Historic Diaries: Black Hawk War
July 21, Wisconsin Heights: Black Hawk Describes the Battle
In this excerpt from his autobiography, Black Hawk describes the Battle of Wisconsin Heights, fought on the evening of July 21 near modern Roxbury, Wisconsin.
On June 18, Henry Dodge's militia and James Henry's U.S. troops discovered Black Hawk's trail on the edge of modern Dodge Co. near Hustisford, and over the next three days chased them through today's Jefferson and Dane Counties, finally catching up with them as they were about to cross the Wisconsin River. Here Black Hawk was forced to make a stand as the women and children quickly made birch-bark canoes and log-rafts to escape across the river. Black Hawk here states that he believes the militia's casualties were "much greater, in proportion, than mine," but American sources [see yesterday's entry] reported the opposite; only one white soldier was killed and 8 were wounded.
This was only the second important battle of the three-month-old war, the first being the militia's embarassing defeat at Stillman's Run on May 14. At Wisconsin Heights the volunteers showed much more discipline and resolve against Black Hawk's warriors, who had suffered months of starvation in the swamps of southern Wisconsin. Although they killed about a dozen of Black Hawk's warriors in this battle, they failed to capture Black Hawk or stop his followers.
Black Hawk expresses astonishment that the militia did not pursue him after the battle and instead decided to make camp for the night and renew the battle again the next morning. This afforded the Sauk time to make their escape across the river at night, right under the noses of the soldiers. Black Hawk's real accomplishment at the Battle of Wisconsin Heights was commanding a handful of warrior who held off ten times as many white troops, saving the lives of the Sauk women and children. Unfortunately, in less than two weeks they would meet their end on the banks of the Mississippi.
Here is a painting of the Wisconsin Heights battlefield, made in 1856.
Neapope, with a party of twenty, remained in our rear, to watch for the enemy, whilst we were proceeding to the Wisconsin [River] with our women and children. We arrived, and had commenced crossing over to an island, when we discovered a large body of the enemy coming towards us.

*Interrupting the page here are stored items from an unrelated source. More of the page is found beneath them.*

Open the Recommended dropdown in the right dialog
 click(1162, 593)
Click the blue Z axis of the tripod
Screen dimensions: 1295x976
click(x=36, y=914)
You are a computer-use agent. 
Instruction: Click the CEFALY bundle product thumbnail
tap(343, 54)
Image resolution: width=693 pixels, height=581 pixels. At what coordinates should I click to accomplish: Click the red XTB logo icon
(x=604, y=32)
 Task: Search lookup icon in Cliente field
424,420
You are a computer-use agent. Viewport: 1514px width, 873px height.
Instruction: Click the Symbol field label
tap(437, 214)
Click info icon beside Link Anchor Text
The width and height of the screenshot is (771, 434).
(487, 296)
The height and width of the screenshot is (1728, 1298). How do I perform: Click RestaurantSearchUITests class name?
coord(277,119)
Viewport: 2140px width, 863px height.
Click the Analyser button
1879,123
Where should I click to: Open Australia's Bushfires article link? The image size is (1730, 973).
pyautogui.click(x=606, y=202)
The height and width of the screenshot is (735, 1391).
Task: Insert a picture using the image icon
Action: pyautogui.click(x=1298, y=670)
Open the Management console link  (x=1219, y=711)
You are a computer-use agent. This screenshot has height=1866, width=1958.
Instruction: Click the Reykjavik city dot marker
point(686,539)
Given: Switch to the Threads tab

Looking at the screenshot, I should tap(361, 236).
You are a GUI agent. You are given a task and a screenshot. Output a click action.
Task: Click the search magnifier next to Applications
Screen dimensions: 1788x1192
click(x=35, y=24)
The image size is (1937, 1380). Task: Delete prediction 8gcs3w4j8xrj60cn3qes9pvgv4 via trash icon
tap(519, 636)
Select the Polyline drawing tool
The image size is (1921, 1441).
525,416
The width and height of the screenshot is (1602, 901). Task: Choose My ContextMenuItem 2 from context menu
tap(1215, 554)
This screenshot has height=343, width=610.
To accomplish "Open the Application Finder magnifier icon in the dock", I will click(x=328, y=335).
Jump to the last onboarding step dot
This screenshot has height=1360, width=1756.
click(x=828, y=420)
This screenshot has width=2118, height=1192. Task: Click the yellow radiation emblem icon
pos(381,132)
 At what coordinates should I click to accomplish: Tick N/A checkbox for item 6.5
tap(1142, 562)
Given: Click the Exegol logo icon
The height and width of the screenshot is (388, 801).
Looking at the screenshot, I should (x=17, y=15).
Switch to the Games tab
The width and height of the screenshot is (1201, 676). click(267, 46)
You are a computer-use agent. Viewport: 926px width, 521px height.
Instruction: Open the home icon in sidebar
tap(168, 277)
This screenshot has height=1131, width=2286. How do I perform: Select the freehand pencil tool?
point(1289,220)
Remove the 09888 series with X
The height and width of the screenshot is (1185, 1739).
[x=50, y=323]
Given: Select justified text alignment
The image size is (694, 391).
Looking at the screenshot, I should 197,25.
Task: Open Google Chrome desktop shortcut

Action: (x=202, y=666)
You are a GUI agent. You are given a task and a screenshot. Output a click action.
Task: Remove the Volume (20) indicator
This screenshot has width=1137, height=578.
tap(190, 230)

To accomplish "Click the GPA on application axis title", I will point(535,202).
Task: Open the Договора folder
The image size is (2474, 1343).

We were now compelled to fight, or sacrifice our wives and children to the fury of the whites! I met them with fifty warriors, (having left the balance to assist our women and children in crossing) about a mile from the river, when an attack immediately commenced. I was mounted on a fine horse, and was pleased to see my warriors so brave. I addressed them in a load voice, telling them to stand their ground and never yield it to the enemy. At this time I was on the rise of a hill, where I wished to form my warriors, that we might have some advantage over the whites. But the enemy succeeded in gaining this point, which compelled us to fall into a deep ravine, from which we continued firing at them and they at us, until it began to grow dark.
My horse having been wounded twice during this engagement, and fearing from his loss of blood that he would soon give out - and finding that the enemy would not come near enough to receive our fire, in the dusk of the evening - and knowing that our women and children
had had sufficient time to reach the island in the Wisconsin, I ordered my warriors to return, by different routes, and meet me at the Wisconsin - and was astonished to find that the enemy were not disposed to pursue us.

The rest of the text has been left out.